В этот момент я взял рукопись, которую он мне дал, и закрылся у себя дома. Затем я приступил к переводу, который приводится ниже.
ГЛАВА I
Описание Меркурия
Меркурий, который мы рассматриваем как планету, как и все небесные тела, которые мы воспринимаем, представляет собой мир, подобный нашей Земле, за исключением того, что он значительно меньше и, находясь гораздо ближе к Солнцу, природа, родителем которой является Солнце, похоже, получила удовольствие от обогащения его всеми своими дарами и украшения более жизнерадостными и более многочисленными разновидностями, чем те, которыми она украшает остальную Вселенную.

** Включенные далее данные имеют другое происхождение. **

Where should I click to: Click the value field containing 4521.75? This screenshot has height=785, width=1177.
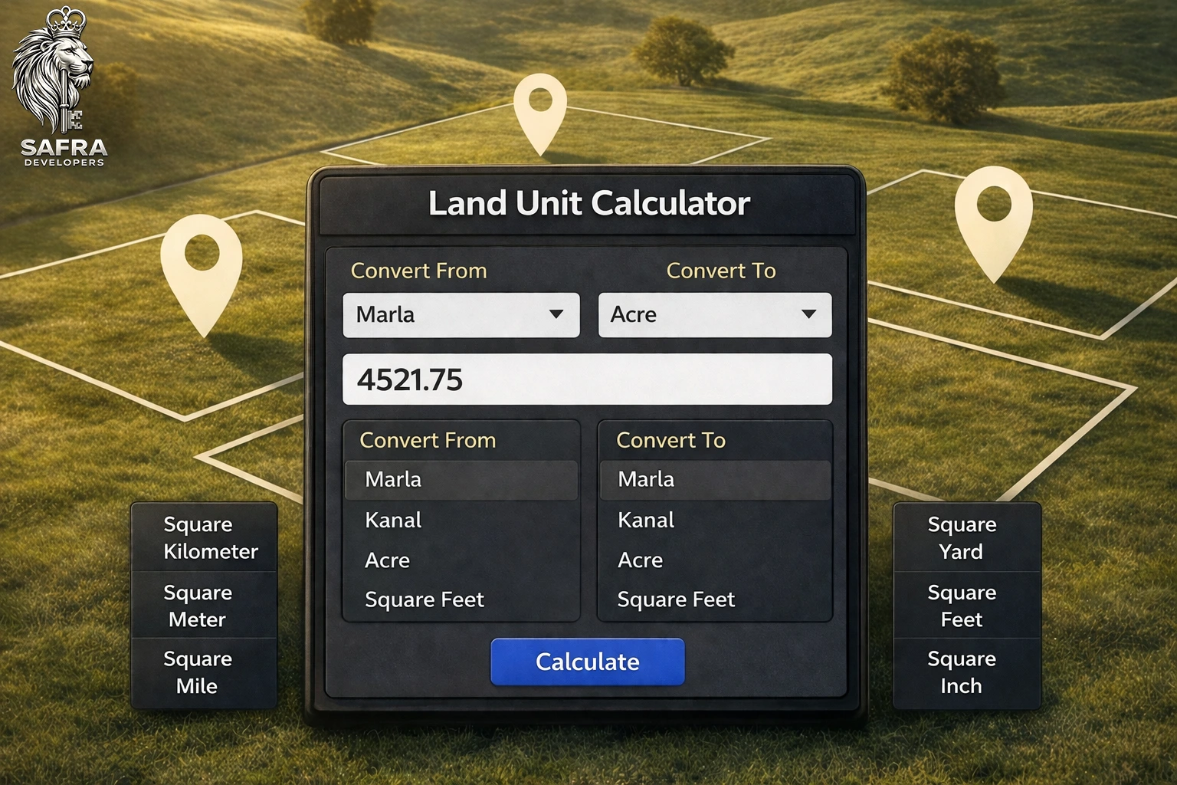click(x=586, y=379)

Поскольку Меркурий меньше Земли, земля, горы, моря, деревья, растения, животные и люди также меньше, чем здесь. Немногие реки глубже наших неглубоких источников. Самые высокие горы ненамного превышают наши холмы, но некоторые из них, тем не менее, при своей скромной высоте обладают величественным видом Альп и Пиренеев. Самые высокие деревья похожи на наши апельсиновые деревья в горшках, и есть несколько цветов, которые возвышаются над землей выше, чем жонкиль и нарцисс.